Y a esta realidad, muy diferente al loable objetivo constitucional, es menester agregar un concepto más, aquel revestido de la imperiosa tarea de proteger a los ciudadanos honestos de aquellos individuos que por la característica de lo que cometieron no son merecedores de volver a ser parte de la sociedad.
“Caazapá: Niño de 12 años muere de un disparo al intentar defender a su madre de asaltantes”. Este es el título de la crónica policial que llegaba en la noche del lunes desde las afueras de una humilde localidad de este departamento. Una mujer y sus hijos de 12 y 1 año de edad se encontraban preparándose para descansar; en cierto momento la mamá de las criaturas salió al patio para preparar cocido al menor de 12 años, cuando observó la llegada de 5 encapuchados armados y que rodearon la precaria choza de madera.
Alertado por su mamá el menor agarró un revolver perteneciente a su papá; éste trabaja de obrajero en una estancia en el Chaco. Empuñando el arma, el pequeño héroe alcanzó a disparar 3 tiros para repeler a quienes ponían en ese momento en peligro la vida de sus seres queridos. No tuvo tiempo para más; un cobarde asesino surgió por fuera de una ventana del humilde hogar y sin mediar palabras efectuó un disparo mortal de escopeta contra el niño.

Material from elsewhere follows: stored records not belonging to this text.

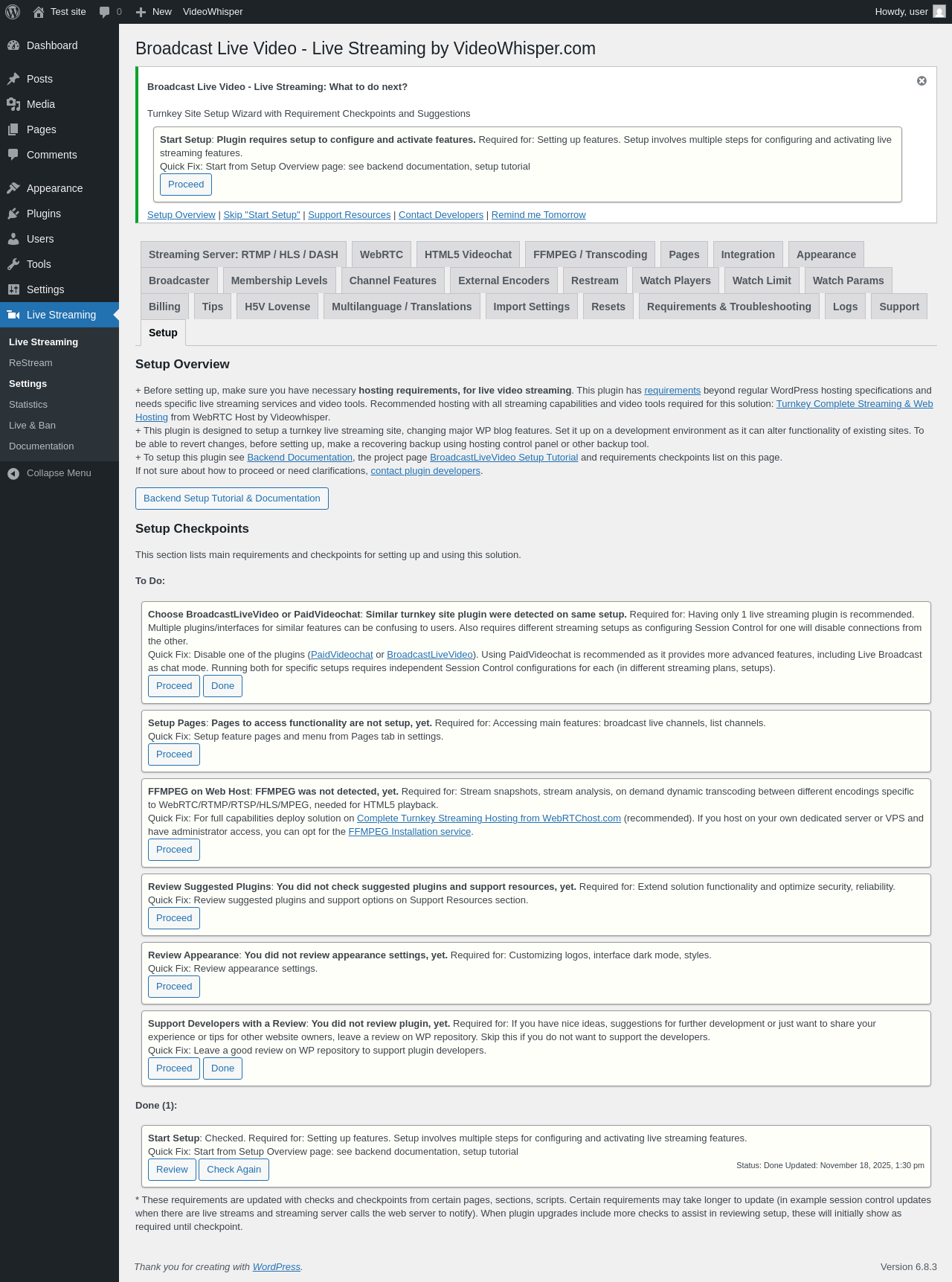
Task: Switch to the FFMPEG / Transcoding tab
Action: click(591, 254)
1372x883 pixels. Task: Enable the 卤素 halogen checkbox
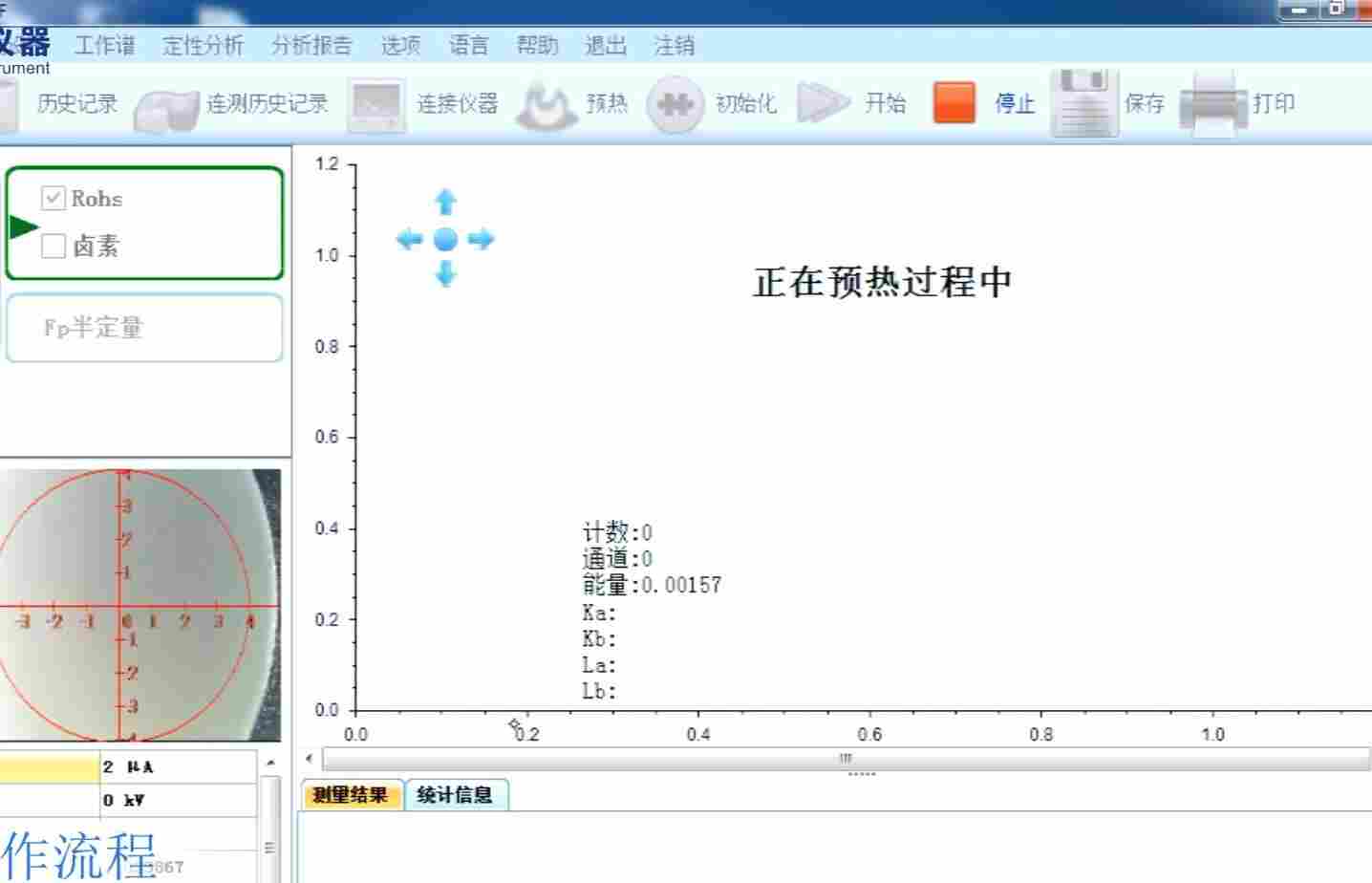pyautogui.click(x=54, y=247)
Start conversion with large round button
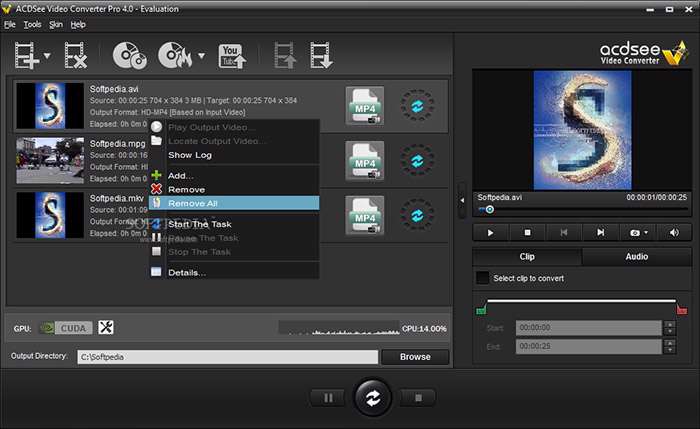 point(372,397)
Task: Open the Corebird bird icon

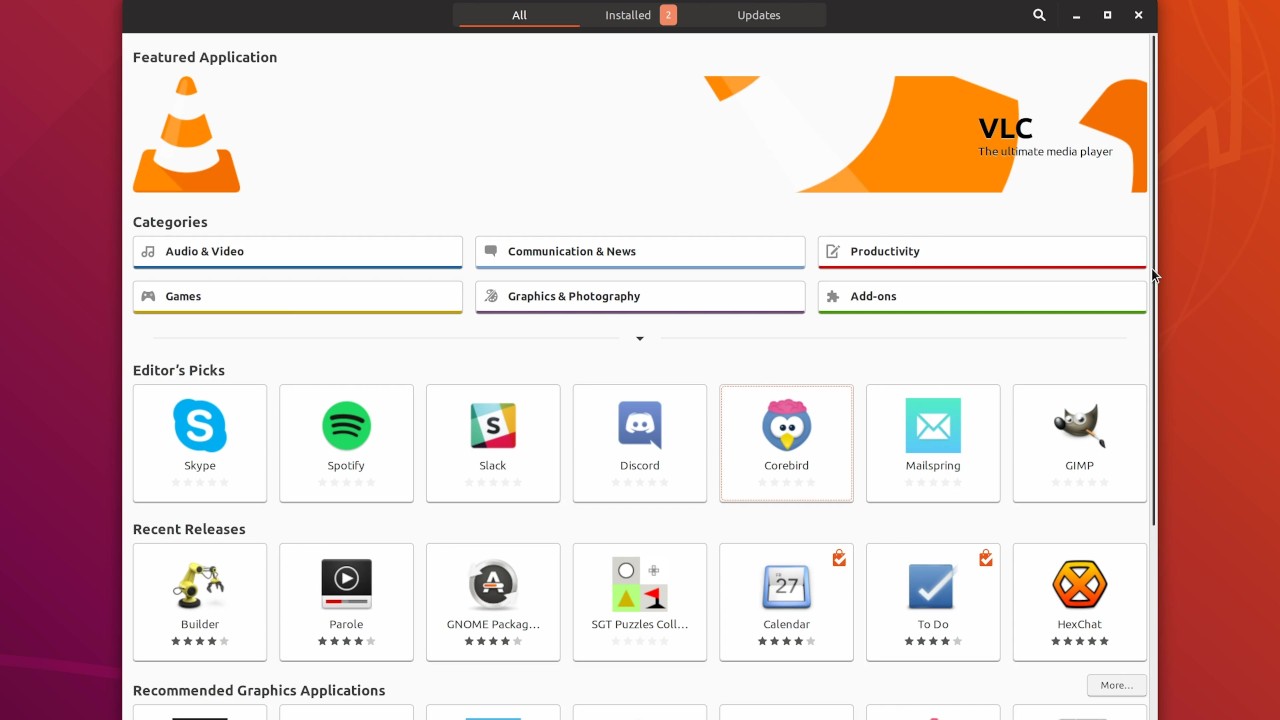Action: click(786, 426)
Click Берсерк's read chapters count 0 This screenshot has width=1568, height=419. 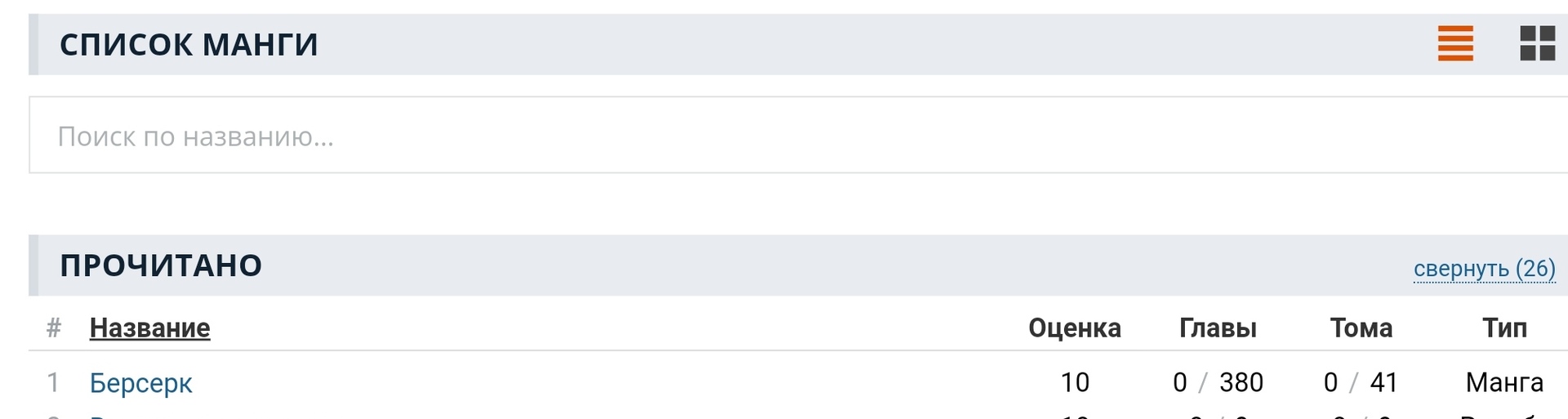[x=1179, y=382]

Su cuerpo quedó destrozado, él murió en el interior del hogar que defendió pagando con su vida; los atacantes, apurados porque los disparos podrían haber alertado a los vecinos, huyeron llevándose el arma empuñada por quien ofrendó su vida y una motosierra, encontrada ya en horas de la mañana no muy lejos del lugar del crimen.
Este relato me sirve de prólogo para sostener mi convicción sobre que es imposible que un hombre, para llamarlo de alguna manera, que acabó cobardemente con la vida de un niño pueda ser considerado como alguien reinsertable a la sociedad. Quienes cometen este tipo de actos atroces contra seres tan indefensos como los niños no merecen el perdón.
Por las definiciones que enmarcan nuestra Constitución la pena de muerte no puede ser agregada nuevamente a nuestro derecho. En consecuencia, la necesaria modificación de nuestra Carta Magna, debe buscar la aplicación de sancionar con la cárcel y de por vida; con aislamiento 23 horas por día, de quienes cometan actos tan villanos. No hay otra salida, en casos como este lo que vale, por sobre cualquier garantía, es el derecho a aislar de por vida a individuos de esta calaña.